— Вашими бы устами мед пить.
— Примета точная. И не сомневайся!
— А где же хлопцы? — оглянулась вокруг.
— Подались на дневной сеанс.
— Аж у центр?..
— Не, до котовского клубу.
«Уважил брата, — подумала Паня о своем старшем сыне. И, вспомнив, что ему на днях надо собираться на службу, обомлела сердцем, ослабла. Незряче нащупала руками кровать, присела на нее, чувствуя, как все вокруг зашаталось, поплыло. — Растила-растила дитя — и на́ тебе, уходит. Какая его ждет удача, какая участь? Неужели нельзя так, чтобы дети оставались при матери?.. — Начала успокаивать себя: — Вон другим так и байдуже! Хотя бы Варьку Йосыпову взять. Она о своем Лазурке говорит: «Увезут басурмана — хоть вздохну свободно!» Видать, добрый головкою, что даже мать от него отказывается. — И еще Паня находила утешение: — Не я первая, не я последняя. Испокон веку так ведется: родишь, кохаешь, а затем отдаешь. И он уже вроде не твой, всехний. У каждого на него есть права, каждый его судит, каждый распоряжается. — Снова у нее начало холодеть под сердцем. — А того и не знают, что мать каждой кровинкой о нем печалится: она и страдает вместе с ним, и радуется, и умирает вместе… — Утерлась концом платка, махнула рукой. — А что тут зробишь, куда денешься? Да и чего загодя слезы лить? Не один он идет. Так оно повелось, что и дед его службу нес, и отец хлебнул вон сколько. Хорошо, хоть войны нема. Может, все и обойдется благополучно. — И, уже чувствуя, что приходит к ней успокоение, подумала: — А если бы не служба — все едино ушел бы: то ли на учебу, то ли на какую целину подался, не то семью бы завел, отделился, свою хату построил. Другая жизнь — другие заботы. Родители снова в стороне. — Паня вспомнила свою мать. Она, набожная, крестясь в святой угол, любила повторять: «Пресвятая богородица дева Мария отдала сына для людской пользы, сама не плакала и нам не велела». Паня запоздало, только теперь, возразила: — Да, но то ж икона, а тут по живому!..»
— Задремала, чи що? — окликнул ее свекор, начав ощущать, как в свертке завозилось, стало покряхтывать, проявлять беспокойство. — Должно, исты захотело, — пришел к заключению.
— Ой, шо ж я, дура мати, сижу, а про дитя и забыла. — Положив ребенка на левую руку, потянулась правой к пуговкам кофты.

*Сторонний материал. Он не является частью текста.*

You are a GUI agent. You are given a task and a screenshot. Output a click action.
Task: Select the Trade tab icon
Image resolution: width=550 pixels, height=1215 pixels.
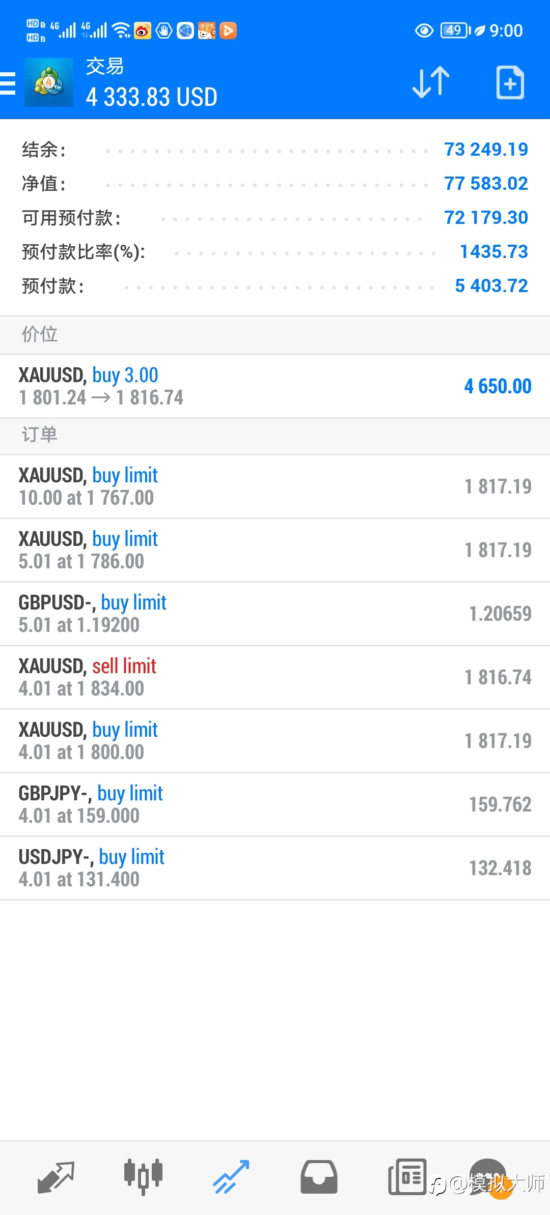point(231,1177)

Охрим Тарасович, гмыкнув в смущении, заявил о своем неотложном деле:
— Пойду бочки подставлю под трубы.
Но дальше кухни не ушел: Антон уже обо всем позаботился, даже стиральное корыто поставил под струйки, стекающие с крылечного навеса.
Дождь, начавшийся было порывами, выровнялся, шел спокойно и в то же время густо, крупно, не прерываясь, обещая быть затяжным.
Наружная дверь была открыта настежь. Антон и Охрим Тарасович увидели, как в плотной завесе оловянного дождя показались двое: Юрий и Володимир. Они шагали размеренно, неторопливо. Простоволосые, рубахи прилипли к телу, брюки закатаны выше колен. Оба по-детски довольны дождем, забредают в самые глубокие места схваченных пузырями потоков. Увлекшись, они прошли мимо двора, мимо каменной бабы. Антон хотел было их окликнуть, но Охрим Тарасович попридержал его за рукав:
— Нехай порадуются…
Из светлицы донесся короткий детский плач и вслед за ним тихий Панин голос:
— Спи, спи, мое полюшко. А-а-ах!.. Усни, коточек.
Охрим Тарасович внимательно поглядел на Антона, спросил, кивнув в сторону внутренней двери:
— Як же назвали?
— Полиной, — сердито обронил Антон. — Рассамовольничалась!